I have just described about 30-40% of UBERX drivers. Unfortunately.


----------



## tohunt4me (Nov 23, 2015)

SmoothMiamidrive said:


> Hey guys i made $135 in 8 hours of driving uber. So is this good? Average? Cus i hear stuff about people making $700-900 a week is that really true?
> 
> Miami


Not bad.
Try to do better.


----------



## tohunt4me (Nov 23, 2015)

OrlandoUberX said:


> Sure you can make 700 to 800 a week if you want to drive 70 to 80 hours a week. What you make is subjective to you. Are you happy with that amount, how much in fuel or other expenses did it cost you, how much did you vehicle depreciate (was the 135 gross or net)?


You can probably make $700-$800 a week doing 50-60 hours.after paying your fuel card.


----------



## Sal29 (Jul 27, 2014)

SmoothMiamidrive said:


> Hey guys i made $135 in 8 hours of driving uber. So is this good? Average? Cus i hear stuff about people making $700-900 a week is that really true?
> 
> Miami


You made $135, but how much did you spend in gas, depreciation, insurance, registration, maintainance, etc? $35, $50, $75?


----------



## jodie (Mar 25, 2016)

stuber said:


> Basically...No. But as UberOrlandoX said, it's subjective. If you're retired and just out there for "fun", and your car is already fully depreciated, and your just looking for extra golf money, then yeah, $135 is terrific. Go have a nice round.
> 
> I have just described about 30-40% of UBERX drivers. Unfortunately.


I dont understand why it is unfortunate. So what if we are retired, stay at home moms, or trust fund babies. I would say we are lucky our bills are already paid. im sorry not everyone needs this to pay the bills.


----------



## Angry Hippo (Apr 27, 2016)

It means that 30-40% of people on the platform are willing to work for near-nothing compensation. That drives down the wages of those trying to make an actual living.


----------



## jodie (Mar 25, 2016)

Angry Hippo said:


> It means that 30-40% of people on the platform are willing to work for near-nothing compensation. That drives down the wages of those trying to make an actual living.


Got it! But it seems to me you can no way make a living with uber.


----------



## Altima ATL (Jul 13, 2015)

SmoothMiamidrive said:


> Hey guys i made $135 in 8 hours of driving uber. So is this good? Average? Cus i hear stuff about people making $700-900 a week is that really true?
> 
> Miami


For a Saturday that would not be a great night.

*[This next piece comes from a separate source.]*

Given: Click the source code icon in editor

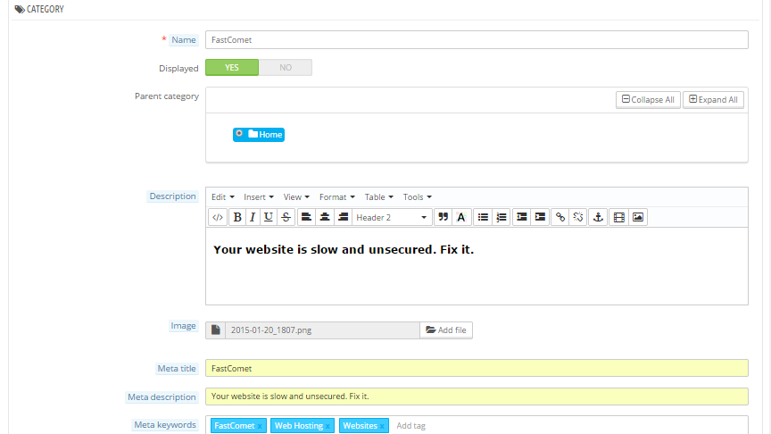Looking at the screenshot, I should 218,217.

For most other nights that would be about the normal, but would look to be improving on that.


----------



## painfreepc (Jul 17, 2014)

Sal29 said:


> You made $135, but how much did you spend in gas, depreciation, insurance, registration, maintainance, etc? $35, $50, $75?


You really want him to include the God damn insurance, car registration and 100% of car maintenance, you might as well do 100% because without uber there would be no car maintenance,

While you're at it go ahead and add the depreciation for:

the clothes he wore that day,
The food he ate that day, because one only eats when they drive uber..


----------



## stuber (Jun 30, 2014)

jodie said:


> Got it! But it seems to me you can no way make a living with uber.


That's true. But it's also true that drivers could make a full-time living if Uber would stop flooding the market with part-time drivers. This is the rub.

I don't begrudge the part-time drivers. They're only grabbing an opportunity that was previously unavailable.


----------



## Johndito (May 1, 2016)

stuber said:


> That's true. But it's also true that drivers could make a full-time living if Uber would stop flooding the market with part-time drivers. This is the rub.
> 
> I don't begrudge the part-time drivers. They're only grabbing an opportunity that was previously unavailable.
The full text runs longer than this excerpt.